Visit key sights in Bukhara, including the Lab-i-Khauz Ensemble, Mogaki Attari Mosque and Poi Kalon minaret and mosque. Also explore the Ulugbek and Aziz Khan Madrassahs. Visit Ark Fortress & Zindan, Balakhauz mosque, the Mausoleum of Ismail Samani and Chashma Ayub. Travel to the Hunarmand UNDP-assisted workshops. Overnight in Bukhara.
Meal plan: Breakfast
UNESCO-listed Bukhara was a key staging point on the Silk Road. According to myth the city was founded by a Persian prince who crossed the Oxus river in search of new fortunes and to escape an evil stepmother. The city today is home to over 140 largely intact architectural monuments.
The Ark Fortress is Bukhara’s oldest building, constructed on an artificial hill in the 5th century BC. The former military structure became the winter residence of Bukhara’s emirs, before it fell under rule of Russia in 1920. Today, the Ark is home to a museum that depicts its history and you can visit the former Russian Embassy, the former home of a progressive vizier named Kush Begi, and the throne room, where emirs were coronated and coins were minted.
Chashma Ayub, means “Job's well”. To combat drought in the region, Job (of Biblical fame) struck the ground with his staff and made a well. The water of this miraculous well is still believed to possess healing powers. A mausoleum was later constructed to protect the sacred site, and there is a small water museum here too.
The Mausoleum of Ismail Samani was built at the end of the 9th century, making it one of Bukhara’s oldest buildings. It was constructed by Ismail Samani as a family crypt following the death of his father. Ismail was the founder of the Samanid dynasty, and his reign was seen as Bukhara’s first golden age during which education and the arts flourished. The mausoleum’s simple architectural design is decorated with geometrically intricate patterns made from fired mud brick and shows influences of Buddhism as well as Islam, making the mausoleum unique.
Balakhauz mosque is the only preserved monument on the Registan square in Bukhara. The building was constructed in 1712 under the rule of Emir Shakhmurad. It was primarily built for public prayers, but was also a dormitory for Dervishes. Its beautiful wooden pillars are made from elm, walnut and poplar.

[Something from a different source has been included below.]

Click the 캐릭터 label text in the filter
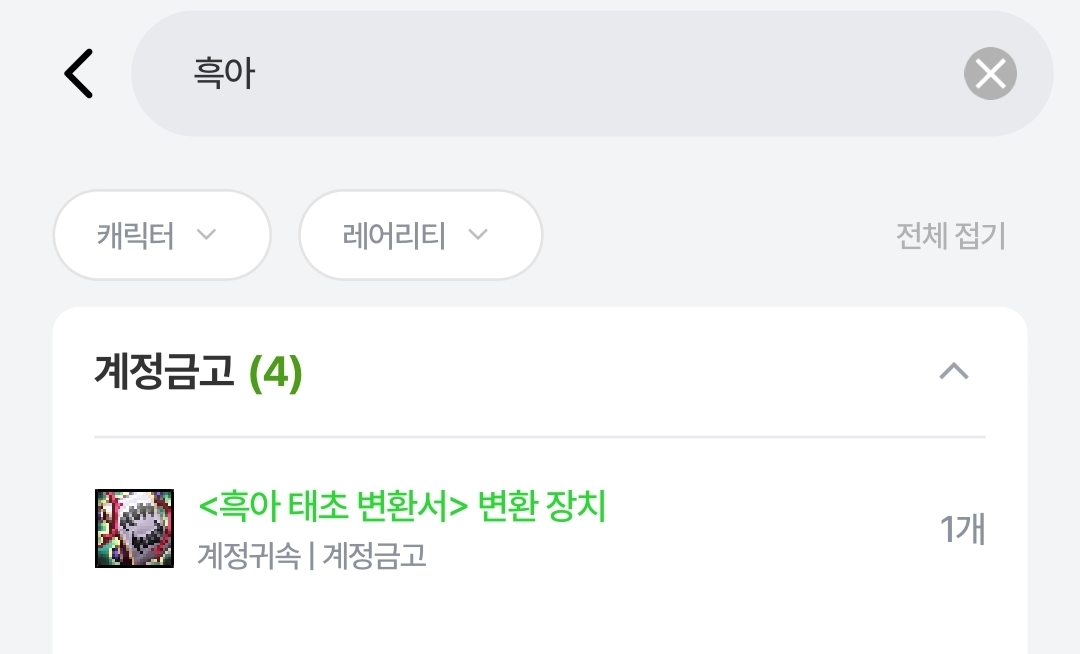The height and width of the screenshot is (654, 1080). [136, 235]
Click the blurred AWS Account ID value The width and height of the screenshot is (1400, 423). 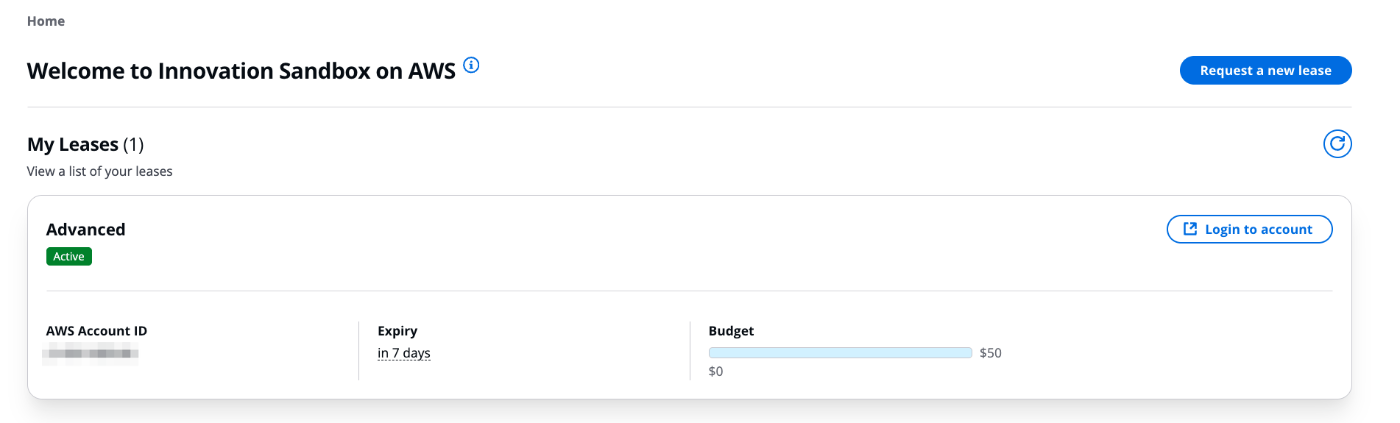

Poi Kalan is a religious site that encompasses Kalan Minaret, Kalan Mosque and the Mir-i-Arab Madrassah. Kalan Minaret, which stands at around 46.5m high, was built in 1127 and is often called the "Tower of Death", as many of those sentenced to death were thrown from the top, especially during the time of Emir Nasrullah, the “Butcher of Bukhara”. Kalan Mosque was built during the 1500s, on the site of a former mosque that had been destroyed by Genghis Khan. Modelled on Naqsh-e-Jahan square in Isfahan in Iran and built by Persian craftsmen, it served as a warehouse during Soviet rule. The ornate Mir-i Arab Madrassa was built by Ubaidullah-khan in honour of his spiritual mentor, Sheikh Abdullah Yamani of Yemen. A great blue dome stands above the intricate murals that adorn the great entrance.

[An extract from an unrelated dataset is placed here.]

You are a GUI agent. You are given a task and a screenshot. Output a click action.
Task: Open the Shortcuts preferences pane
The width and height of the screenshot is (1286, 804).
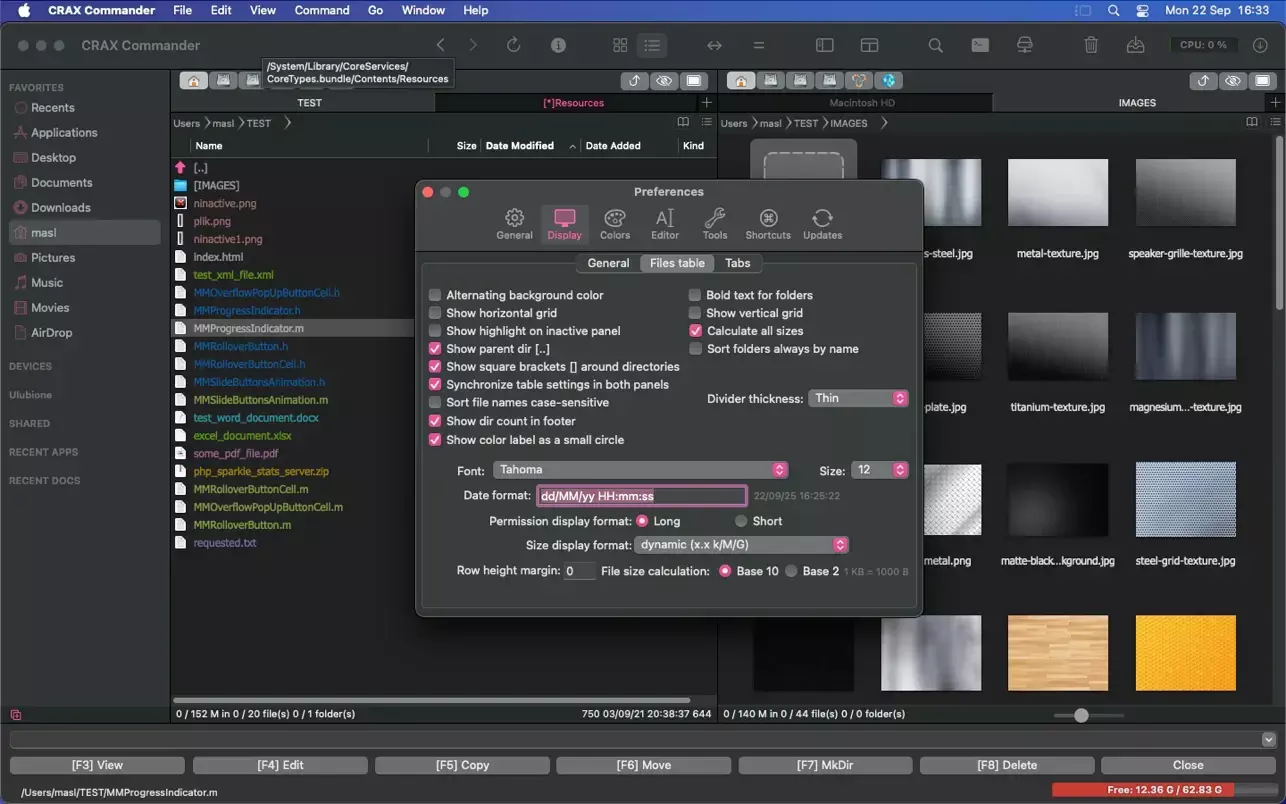coord(767,224)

The 11th-century Magoki Attori Mosque is the oldest mosque in Uzbekistan, but it probably used to be a Buddhist temple first. Beneath the structure there is an even older Zoroastrian temple that has been partially excavated.
The Ulug Beg Madrasah is part of Kosh Madrasah, which also includes the Aziz Khan Madrasah. Each of these structures represent different ruling dynasties in the history of Bukhara. The influence of the Timurid and Ashtarkanid dynasties is reflected in the madrasah's differing architectural design and decor - where the Ulug beg Madrasah is more modest, Aziz Khan is more luxurious.
The Lab-i-Khauz Ensemble means "by the pond" in Persian. It is the name given to the architectural monuments that surround one of the few remaining ponds in the city of Bukhara. Many others were filled during the Soviet era due to fears of spreading disease. This one remains and is the centerpiece of a remarkable architectural ensemble including the Kujeldash Madrassa (built in 1568-1569), the Nadikhon Devanbegi Madrassa (1620) and Khana (1622). There has been a tea house beside the pond since the 16th century and Bukhara’s Jewish quarter abuts this area.